## start Extract

The Sonderfall Years: Switzerland's Special Path (1950-1990)
After the war, Switzerland had a bit of a reputation problem. Did not last though. Within a few years, the economy was booming so hard that everyone forgot the awkward questions about wartime neutrality. The Swiss started telling themselves a new story: we are special. Different. Better. They called it the Sonderfall Schweiz. The Swiss special case.
This chapter covers how that identity was built, tested, and cracked.
The economic miracle
Swiss factories were untouched by war. Their workforce was educated and ready. When Europe needed goods for rebuilding, Switzerland delivered. Production tripled between 1960 and 1974. GDP growth hit 12 percent in some years. By 1970, this tiny country with 0.15 percent of the world’s population handled 2 percent of global trade.
Wages rose 250 percent in thirty years. Unemployment basically vanished. Migros grew from a grocery chain into a lifestyle brand covering banking, education, leisure. Everything except alcohol, for some reason.
Coming from Eastern Europe, I find this part striking. The prosperity was real and widely shared. Income inequality actually decreased. The top earners’ share fell while lower earners gained.
The political consensus machine
With everyone getting richer, politics got boring. Turnout dropped. The parties moved to the center. In 1959, they created the “Magic Formula” for the Federal Council: two Radicals, two Catholics, two Socialists, one from the Peasant Party. This formula stayed stable for decades.
The system worked through consultation and compromise. Efficient. Predictable. The Swiss were proud of it.
Women’s suffrage in 1971. Yes, 1971.
The part that always gets people. Switzerland, this prosperous, educated, democratic country, did not let women vote until 1971. A national vote in 1959 got crushed. A few French-speaking cantons gave women the vote in the late 1950s, but nationally? No chance.
What changed? The 1968 generation helped. The old argument that political rights were tied to military service started losing power. Switzerland also wanted to sign the European Convention on Human Rights but would have needed to opt out of parts of it because women could not vote. That looked bad.
So in 1971, a new vote passed with a big majority. Eleven women entered Parliament that autumn. By 1981, gender equality was in the Constitution. Fast progress after a very late start.

## end Extract

Actions to take
1/ In the extract on Switzerland's Sonderfall years, which parties made up the 1959 "Magic Formula" for the Federal Council, and how many seats did each get?
2/ Reproduce the passage of the extract on Switzerland's Sonderfall years that starts at the words "The Sonderfall Years: Switzerland's" and ends after "tested, and cracked.", renaming "economy" to "industry" throughout.
3/ Carry the chapter on Switzerland's Sonderfall years forward from its last sentence.

## start Recorded data

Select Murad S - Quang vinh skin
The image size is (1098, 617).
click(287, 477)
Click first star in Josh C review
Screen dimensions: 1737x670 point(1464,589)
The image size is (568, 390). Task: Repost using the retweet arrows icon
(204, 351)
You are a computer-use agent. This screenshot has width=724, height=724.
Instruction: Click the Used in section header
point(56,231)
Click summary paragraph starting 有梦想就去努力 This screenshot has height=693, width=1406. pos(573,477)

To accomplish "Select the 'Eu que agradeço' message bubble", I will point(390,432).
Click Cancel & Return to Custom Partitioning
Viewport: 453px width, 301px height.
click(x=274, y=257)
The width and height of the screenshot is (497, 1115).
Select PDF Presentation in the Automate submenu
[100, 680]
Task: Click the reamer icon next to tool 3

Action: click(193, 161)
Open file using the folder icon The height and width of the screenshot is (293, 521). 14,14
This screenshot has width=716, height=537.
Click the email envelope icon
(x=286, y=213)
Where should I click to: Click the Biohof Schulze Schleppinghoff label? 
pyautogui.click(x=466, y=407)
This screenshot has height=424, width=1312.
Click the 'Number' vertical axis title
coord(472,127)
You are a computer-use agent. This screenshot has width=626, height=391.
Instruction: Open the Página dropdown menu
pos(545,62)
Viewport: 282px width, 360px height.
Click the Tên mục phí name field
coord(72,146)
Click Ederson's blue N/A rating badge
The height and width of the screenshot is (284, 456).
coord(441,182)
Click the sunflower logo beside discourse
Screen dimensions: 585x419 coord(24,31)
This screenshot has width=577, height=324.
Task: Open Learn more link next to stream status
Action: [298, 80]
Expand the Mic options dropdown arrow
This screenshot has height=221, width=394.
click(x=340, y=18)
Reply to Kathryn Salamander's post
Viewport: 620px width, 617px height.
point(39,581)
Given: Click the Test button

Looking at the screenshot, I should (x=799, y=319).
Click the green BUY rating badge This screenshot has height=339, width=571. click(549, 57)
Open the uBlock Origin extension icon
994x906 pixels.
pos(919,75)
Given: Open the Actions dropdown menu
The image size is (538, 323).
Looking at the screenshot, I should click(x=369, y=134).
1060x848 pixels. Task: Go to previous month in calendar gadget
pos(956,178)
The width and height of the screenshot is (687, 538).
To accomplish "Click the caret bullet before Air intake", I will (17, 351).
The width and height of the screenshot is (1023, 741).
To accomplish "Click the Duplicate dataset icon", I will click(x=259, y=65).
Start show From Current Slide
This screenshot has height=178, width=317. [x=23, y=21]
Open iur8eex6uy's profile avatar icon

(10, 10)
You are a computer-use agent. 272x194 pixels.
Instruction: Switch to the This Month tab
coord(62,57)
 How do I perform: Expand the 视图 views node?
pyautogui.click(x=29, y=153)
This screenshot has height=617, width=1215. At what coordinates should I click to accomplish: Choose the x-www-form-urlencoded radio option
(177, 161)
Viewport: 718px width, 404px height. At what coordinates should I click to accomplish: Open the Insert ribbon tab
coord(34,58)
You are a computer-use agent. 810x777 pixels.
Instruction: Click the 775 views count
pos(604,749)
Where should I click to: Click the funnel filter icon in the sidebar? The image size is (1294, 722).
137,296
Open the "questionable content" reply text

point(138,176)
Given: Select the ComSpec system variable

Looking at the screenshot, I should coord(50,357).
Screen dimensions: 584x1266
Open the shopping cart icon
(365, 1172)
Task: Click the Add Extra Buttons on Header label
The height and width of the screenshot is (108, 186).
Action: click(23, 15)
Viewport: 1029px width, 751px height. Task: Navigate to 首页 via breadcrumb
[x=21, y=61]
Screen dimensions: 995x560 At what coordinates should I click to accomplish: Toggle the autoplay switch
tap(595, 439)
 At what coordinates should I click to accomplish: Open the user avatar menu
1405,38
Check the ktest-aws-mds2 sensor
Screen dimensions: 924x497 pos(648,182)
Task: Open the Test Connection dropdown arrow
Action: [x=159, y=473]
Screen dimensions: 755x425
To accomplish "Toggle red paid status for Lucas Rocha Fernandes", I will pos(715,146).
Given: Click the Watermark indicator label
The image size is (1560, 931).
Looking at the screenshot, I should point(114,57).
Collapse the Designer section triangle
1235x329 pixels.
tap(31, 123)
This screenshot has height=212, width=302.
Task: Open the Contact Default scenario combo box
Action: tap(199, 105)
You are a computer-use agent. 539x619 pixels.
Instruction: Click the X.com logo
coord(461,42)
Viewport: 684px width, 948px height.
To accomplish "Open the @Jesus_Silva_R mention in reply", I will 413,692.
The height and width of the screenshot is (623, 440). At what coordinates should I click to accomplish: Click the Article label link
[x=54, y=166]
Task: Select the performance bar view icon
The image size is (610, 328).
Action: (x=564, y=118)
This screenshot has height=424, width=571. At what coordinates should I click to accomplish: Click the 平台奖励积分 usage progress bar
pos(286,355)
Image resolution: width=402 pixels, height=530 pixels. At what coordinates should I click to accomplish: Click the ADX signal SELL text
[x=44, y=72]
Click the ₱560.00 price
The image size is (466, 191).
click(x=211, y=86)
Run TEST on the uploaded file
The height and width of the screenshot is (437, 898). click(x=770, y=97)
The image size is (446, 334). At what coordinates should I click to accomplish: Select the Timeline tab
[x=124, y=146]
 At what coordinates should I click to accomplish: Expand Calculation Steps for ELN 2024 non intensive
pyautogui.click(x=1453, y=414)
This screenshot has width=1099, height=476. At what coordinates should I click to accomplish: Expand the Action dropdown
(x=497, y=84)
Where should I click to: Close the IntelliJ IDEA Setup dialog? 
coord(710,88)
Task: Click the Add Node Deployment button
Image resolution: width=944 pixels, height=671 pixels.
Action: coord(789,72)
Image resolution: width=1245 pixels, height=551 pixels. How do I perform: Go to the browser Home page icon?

## end Recorded data

Expected outputs
1/ Two Radicals, two Catholics, two Socialists, and one from the Peasant Party.

2/
The Sonderfall Years: Switzerland's Special Path (1950-1990)
After the war, Switzerland had a bit of a reputation problem. Did not last though. Within a few years, the industry was booming so hard that everyone forgot the awkward questions about wartime neutrality. The Swiss started telling themselves a new story: we are special. Different. Better. They called it the Sonderfall Schweiz. The Swiss special case.
This chapter covers how that identity was built, tested, and cracked.

3/
Cold War games behind the curtain
Officially, Switzerland was neutral. In practice, firmly on the Western side. The government purged leftists from the civil service. They welcomed 10,000 Hungarian refugees in 1956. Behind the scenes, they set up Project 26, a secret guerrilla network linked to NATO’s Gladio program. The plan was to hold off a Soviet invasion for fifteen days until NATO could help.
They even considered nuclear weapons. That idea was dropped, but every new house had to include a nuclear shelter. Most people used them to store wine.
Switzerland joined EFTA in 1960 but stayed away from the European Economic Community. In 1972, they signed free trade agreements with Brussels. Market access without membership obligations. The Swiss loved it.
The Jura question and anti-foreigner movements
Not everything was smooth. The Bernese Jura, a French-speaking region inside a German-speaking canton, wanted out. Separatist campaign, minor violence, dynamited railway lines. After years of referenda, the Jura became Switzerland’s twenty-third canton in 1978-79. The Swiss called it another Sonderfall success.
Foreign workers (over a million by 1970, 17 percent of the population) triggered a strong backlash meanwhile. The Swiss did not even use the polite German term Gastarbeiter. They called them Fremdarbeiter, foreign workers. Politician James Schwarzenbach proposed kicking out 400,000 foreigners. His initiative lost in 1970, but only 54 to 46. Uncomfortably close.
Recession, environment, and cracks in the story
The 1970s oil crisis hit Switzerland too. Growth stopped. Jobs were lost. The trick: about 175,000 foreign workers simply had their contracts not renewed and went home. They were not entitled to Swiss unemployment benefits. So official unemployment stayed remarkably low. The Sonderfall seemed intact.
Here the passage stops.